Iowa Highway 163 begins at the corner of E. 14th Street, which carries U.S. Highway 69 (US 69), and E. University Avenue in Des Moines.  It heads east along E. University traveling  to Interstate 235 (I-235).  There is no direct access to eastbound I-235 from eastbound Iowa 163.  Traffic must take E. 21st Street to Easton Boulevard to access eastbound I-235.  Highway 163 continues east past the Iowa State Fairgrounds on its way to Pleasant Hill where it meets U.S. Highway 65 at a diamond interchange.

It continues east and meets Iowa Highway 117 near Prairie City.  It turns southeast and meets Iowa Highway 14 near Monroe.  It continues southeast, passes Pella, then continues southeast, meeting Iowa Highway 92 west of Oskaloosa before intersecting U.S. Highway 63 south of that city.

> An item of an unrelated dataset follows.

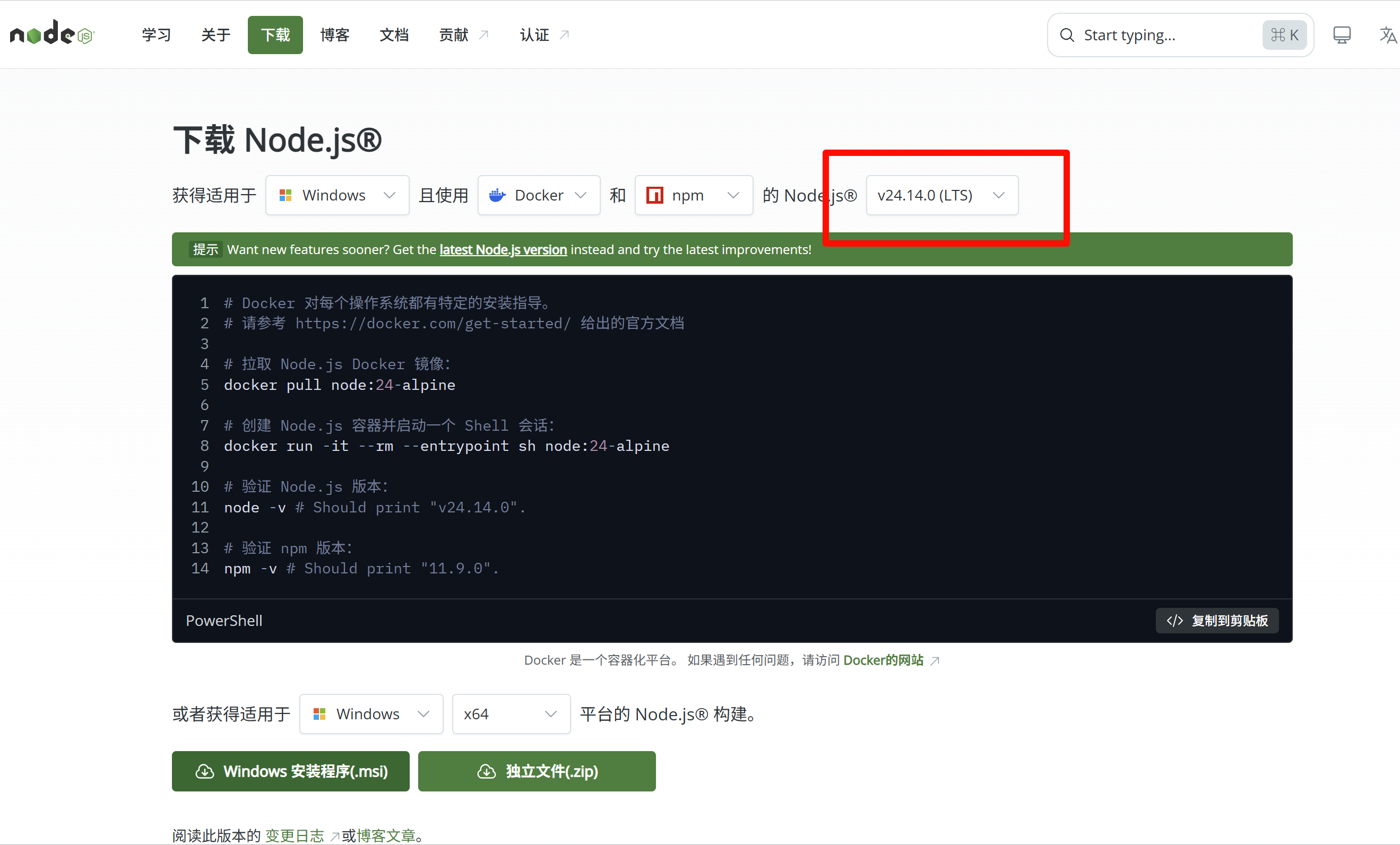The height and width of the screenshot is (845, 1400).
Task: Click the 认证 external link arrow
Action: click(x=564, y=35)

The Iowa 163 designation is then extended along U.S. Highway 63 between Oskaloosa and Ottumwa, and U.S. Highway 34 between Ottumwa and Burlington.

History

In 1926, when U.S. Highway 63 was formed, it followed the route of what became Iowa Highway 163. After U.S. 63 was extended north into Minnesota and Wisconsin in 1934, the route then became U.S. Highway 163.  In 1937, US 163 was deleted and was replaced by Iowa Highway 163. In 1970, the US 163 designation was reused for an unrelated highway in Utah and Arizona.

Iowa Highway 163 was originally a two-lane road. In the 1970s the highway was divided through Polk County east of Pleasant Hill. During the 1990s, the highway began to emerge from a two-lane highway to a four-lane highway as part of an ongoing project to create a continuous four-lane highway from Des Moines to Burlington. The segments of 163 in rural areas were converted to four lanes, but the main highway still went through the city centers. That would soon change as bypasses were constructed around the towns along the route. The first freeway bypass, with three interchanges, opened around Pella on October 17, 1994. Bypasses of Monroe, Iowa (with two interchanges), Prairie City, Iowa (with one interchange and one turnoff), Otley, Iowa (with two turnoffs), and Oskaloosa, Iowa (with two interchanges) were later constructed. The last four-lane segment opened between Pella and Oskaloosa on September 30, 1999. Today 163 is divided its entire length, except for short stretches of undivided highway in the Des Moines area.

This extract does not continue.